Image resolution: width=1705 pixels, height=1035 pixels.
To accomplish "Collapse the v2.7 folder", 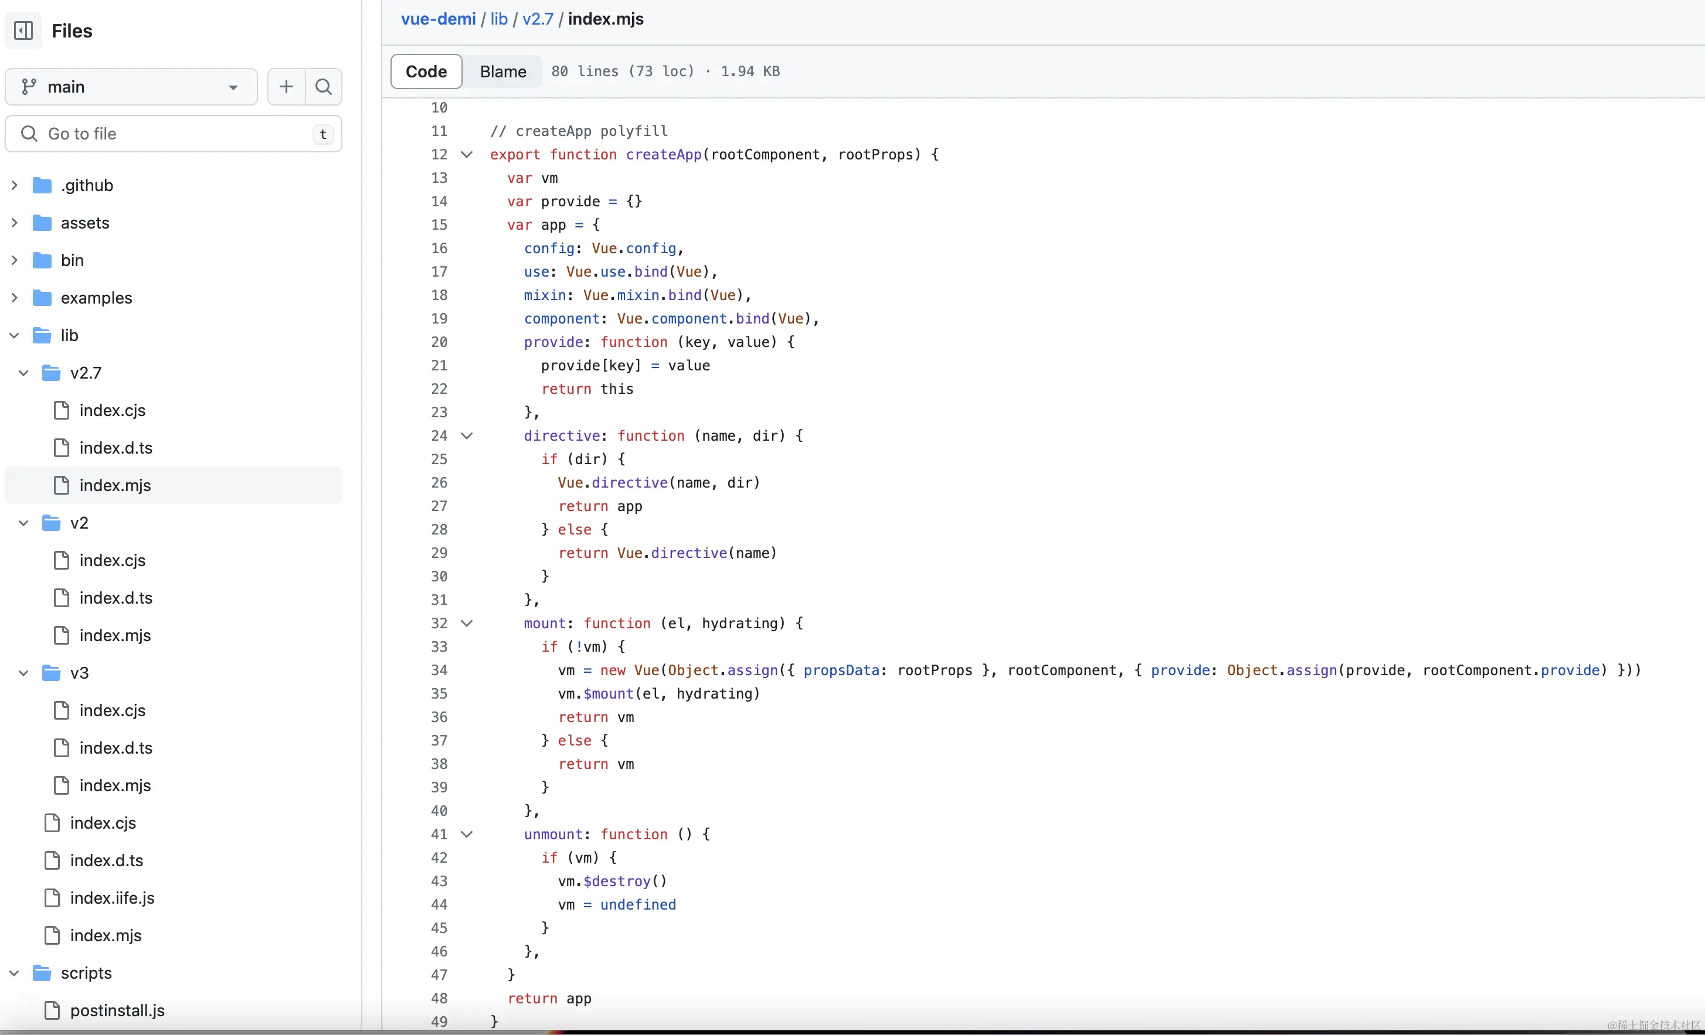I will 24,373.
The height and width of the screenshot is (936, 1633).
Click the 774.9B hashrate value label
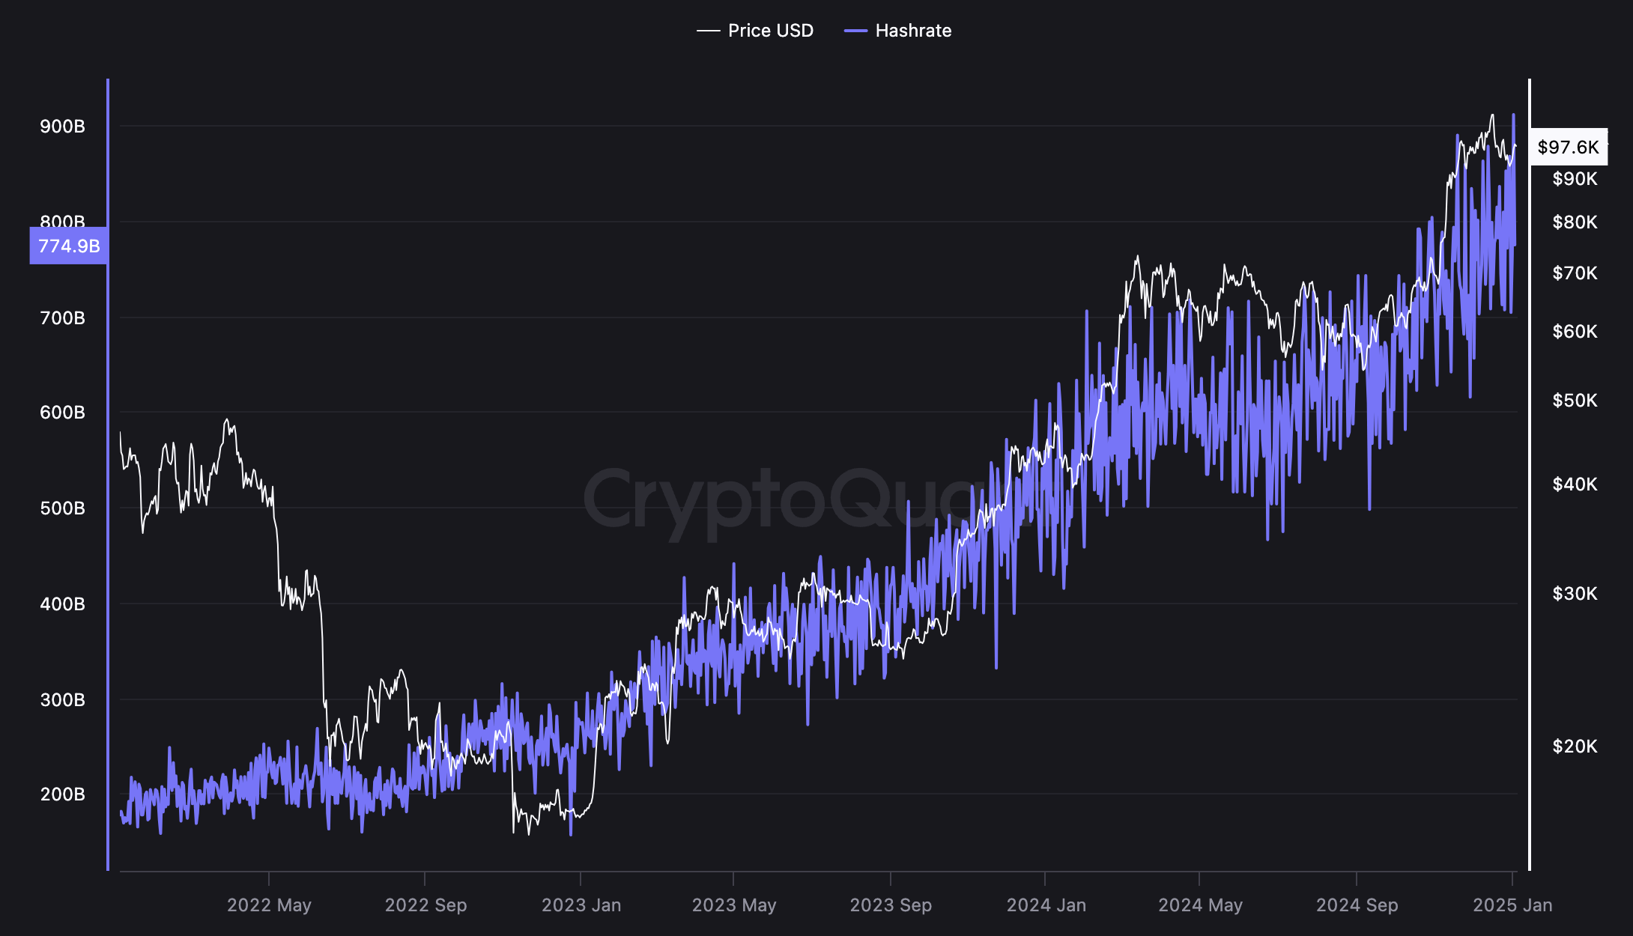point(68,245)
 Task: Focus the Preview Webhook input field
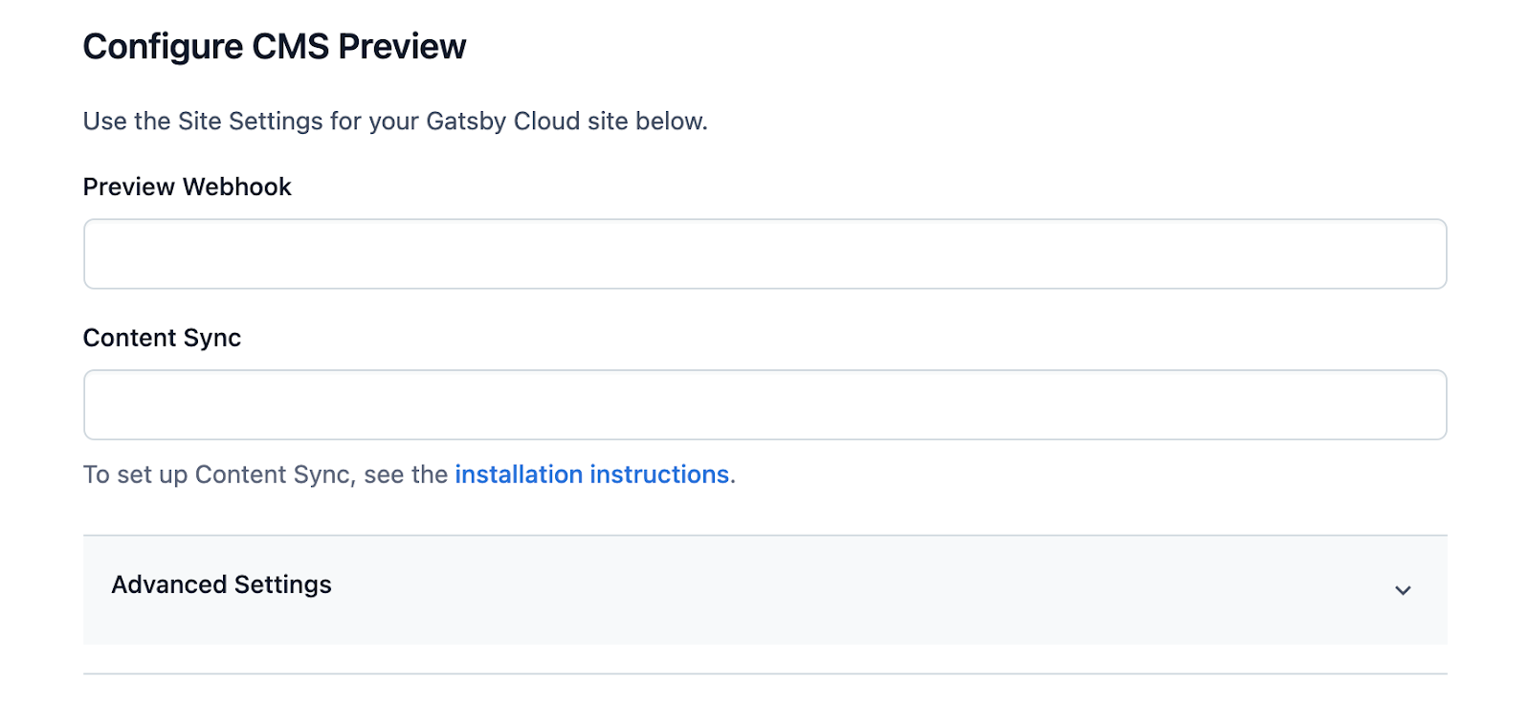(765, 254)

**Objective:** Arrange the stretch of data from the line containing "The height and" through the end of the data as a numbered list. Omit blank lines, and leave out the pictures.

**Solved problem:**
1. The height and width of the screenshot is (936, 1633).
2. Click the 774.9B hashrate value label
3. point(68,245)
4.  Task: Focus the Preview Webhook input field
5. (765, 254)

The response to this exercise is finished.